Sport und Politik

Sport und Politik – zwei Dinge, die eigentlich nicht zusammen gehören und doch seit den Spielen in Olympia im alten Griechenland doch immer wieder miteinander verquickt werden. Wer noch in der Bonner Republik sozialisiert wurde, erinnert sich an die breiten Diskussionen um den Olympiaboykott Moskau 1980. Vor dem Hintergrund der Entwicklungen in Afghanistan, die sowjetische Invasion dort war Auslöser für den Boykott, ist man fassungslos über die damalige Entscheidungen.

Jetzt schleicht sich die Politik bzw. die Wokeness in den Fußball. Nach 2006 sind einige auf den Trichter gekommen, dass deutsche Fahnen und Zusammengehörigkeitsgefühl des Sommermärchens wohl nicht gut sind. Die weiteren Entwicklungen sind bekannt. 2014 wurde ein kleines Liedchen am Brandenburger Tor (.. und die Argentinier gehen so…) skandalisiert. Dass mittlerweile nur noch die „Mannschaft“ auftritt, als „Pendant“ zur Squadra Azzura, Les Bleus oder die Nati, geschenkt.

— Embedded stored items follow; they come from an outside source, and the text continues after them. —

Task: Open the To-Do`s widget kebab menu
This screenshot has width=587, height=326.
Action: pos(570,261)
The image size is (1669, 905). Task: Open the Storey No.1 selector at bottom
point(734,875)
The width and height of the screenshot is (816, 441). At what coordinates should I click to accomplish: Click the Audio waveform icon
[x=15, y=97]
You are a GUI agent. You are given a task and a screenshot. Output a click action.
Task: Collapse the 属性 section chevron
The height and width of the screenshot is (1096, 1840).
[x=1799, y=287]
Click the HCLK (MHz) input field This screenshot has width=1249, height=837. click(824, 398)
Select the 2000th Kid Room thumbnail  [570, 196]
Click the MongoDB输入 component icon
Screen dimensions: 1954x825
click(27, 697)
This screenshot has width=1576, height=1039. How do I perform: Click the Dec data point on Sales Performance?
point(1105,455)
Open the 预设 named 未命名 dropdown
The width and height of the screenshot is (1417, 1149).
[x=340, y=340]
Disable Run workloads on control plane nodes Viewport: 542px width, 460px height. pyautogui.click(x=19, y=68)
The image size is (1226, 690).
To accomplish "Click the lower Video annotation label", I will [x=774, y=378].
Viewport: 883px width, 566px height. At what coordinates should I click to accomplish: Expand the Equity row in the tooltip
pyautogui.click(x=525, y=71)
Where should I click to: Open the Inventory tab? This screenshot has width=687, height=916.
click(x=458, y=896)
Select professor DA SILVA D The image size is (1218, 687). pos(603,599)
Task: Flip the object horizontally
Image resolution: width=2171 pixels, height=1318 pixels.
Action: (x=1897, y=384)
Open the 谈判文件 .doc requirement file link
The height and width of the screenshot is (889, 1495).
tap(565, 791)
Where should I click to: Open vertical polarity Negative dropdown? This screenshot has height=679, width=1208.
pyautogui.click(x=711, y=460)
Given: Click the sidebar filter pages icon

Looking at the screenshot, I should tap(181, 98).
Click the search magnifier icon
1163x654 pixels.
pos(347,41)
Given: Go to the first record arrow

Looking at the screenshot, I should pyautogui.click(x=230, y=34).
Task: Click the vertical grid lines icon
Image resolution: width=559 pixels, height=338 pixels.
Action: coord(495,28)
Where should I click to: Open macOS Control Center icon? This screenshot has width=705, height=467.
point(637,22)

Während einerseits die Kommerzialisierung gerade der Nationalmannschaft auf 100 gedreht wurde, versucht man mit Wokeness gesellschaftlichen Boden gut zu machen.

Und jetzt verliert man zu Hause gegen Nord Mazedonien 1:2. Die Mannschaft repräsentiert den Zustand des Landes ganz gut.